The Dining Hall of the Cellhouse has an installation called "Yours Truly." It is a follow-through on the LEGO piece depicting political activists. Its purpose is to allow visitors to send messages to the activists of their choice. But again, Ai doesn't make it easy. For each person, there is a postcard featuring some lovely graphic design. To figure out the correct postcard for the person you wish to address, you must go to a notebook that pairs the LEGO portrait with the appropriate postcard. I felt like sending a big FU to Snowden, but I let it pass.
On the other end of the Cellhouse, one block of cells features a sound installation called "Stay Tuned," consisting of music, poetry, and speeches by activists who have been detained for the expression of their beliefs. Selections vary from a 51-minute speech by Martin Luther King, Jr. to a 4 1/2-minute song by a Chilean singer named Victor Jara, to a 2-minute song called "Virgin Mary, Put Putin Away (Punk Prayer) by Pussy Riot from Russia.
|Cells with stools for listening.|
In this dead-end street
they smell your breath
lest, God forbid,
you've said I love you.
They sniff at your heart—these are strange times, my dear
—and they flog love
by the side of the road at the barrier.
Love must be hidden at home in the closet.
roasts over flames of lily and jasmine.
These are strange times, my dear.
The devil, drunk on victory, feasts at our funeral.
God must be hidden at home in the closet.
By the time I got through these art installations, I was well and truly ready to escape from Alcatraz, and so thankful that I could.
|At Alcatraz there are guard houses at every turn.|
No one ever escaped and lived to tell of it.
|Unlike the prisoners of yore, tourists have a built-in escape.|
There are other ways to look at Alcatraz. The historical angle: First established as a Union fort during the Civil War, and subsequently employed as a military prison and then as a high-security federal prison; after it was decommissioned in the 1960s, some Native American tribes occupied the island to call attention to the abuse and neglect of their people.
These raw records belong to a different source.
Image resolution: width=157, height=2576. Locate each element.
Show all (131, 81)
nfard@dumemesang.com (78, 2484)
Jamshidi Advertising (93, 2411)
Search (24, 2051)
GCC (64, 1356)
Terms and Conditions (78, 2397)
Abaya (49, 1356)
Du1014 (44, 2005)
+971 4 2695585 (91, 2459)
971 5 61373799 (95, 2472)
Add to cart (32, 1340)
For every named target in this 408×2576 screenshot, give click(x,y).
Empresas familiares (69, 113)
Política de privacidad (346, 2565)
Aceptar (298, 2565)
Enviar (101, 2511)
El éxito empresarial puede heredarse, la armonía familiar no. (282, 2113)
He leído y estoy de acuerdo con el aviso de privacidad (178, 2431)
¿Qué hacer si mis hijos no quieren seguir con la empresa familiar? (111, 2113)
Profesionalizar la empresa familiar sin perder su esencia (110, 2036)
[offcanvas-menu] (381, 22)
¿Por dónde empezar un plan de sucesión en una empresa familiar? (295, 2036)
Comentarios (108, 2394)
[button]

The prison structures are so old and deteriorated by now that they have lost their threatening aspect; Alcatraz is like a ghost town. If you're interested in historical criminals, you can use your tour to study those who ended up here.
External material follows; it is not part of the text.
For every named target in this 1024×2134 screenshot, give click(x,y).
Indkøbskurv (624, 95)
The natural angle: the island is a nearly solid chunk of rock, quite handsome, fine-grained stone. Surprisingly quite a lot of vegetation grows there in gardens established by families of the staff and now maintained by a corps of dedicated volunteers. There is no shoreline to explore; the island is a solid hunk of rock. Usually access is allowed to more extensive gardens, but when we were there, nesting seagulls had caused the path to be closed.
It's clear why the prison was finally abandoned in 1963. Although the site's isolation give it security, it would be difficult to maintain. Because of the solid rock, there was no sewage system. Water must have been a problem, and all supplies had to be brought in.
|The vegetation appears to grow right out of solid rock.|
|Cheerful sight in a grim place.|
There is no surcharge for the art exhibit. When you buy your ticket for the ferry it includes the usual prison tour with "@Large" thrown in. The optimal time to tour the prison would be during this exhibit, which is scheduled to close April 26, 2015.
To order tickets online (a good idea) go to this website: Alcatraz.
There is a parking lot on Bay Street near Pier 33, the one for the Alcatraz ferry, but parking costs $35 for the day, as much as the tour itself. You can pay with your charge card.
By the way I got this in-depth background from the website of the foundation which sponsored the exhibit: FOR-SITE. It includes photos of every installation, recordings of all the poetry, music, and speeches, and interpretive commentary. This exhibit is an example of conceptual art, which means that its meaning is more important that its appearance, so the more you learn, the more you appreciate it.
The exhibit enhances the prison tour so much that I propose it be kept in place indefinitely.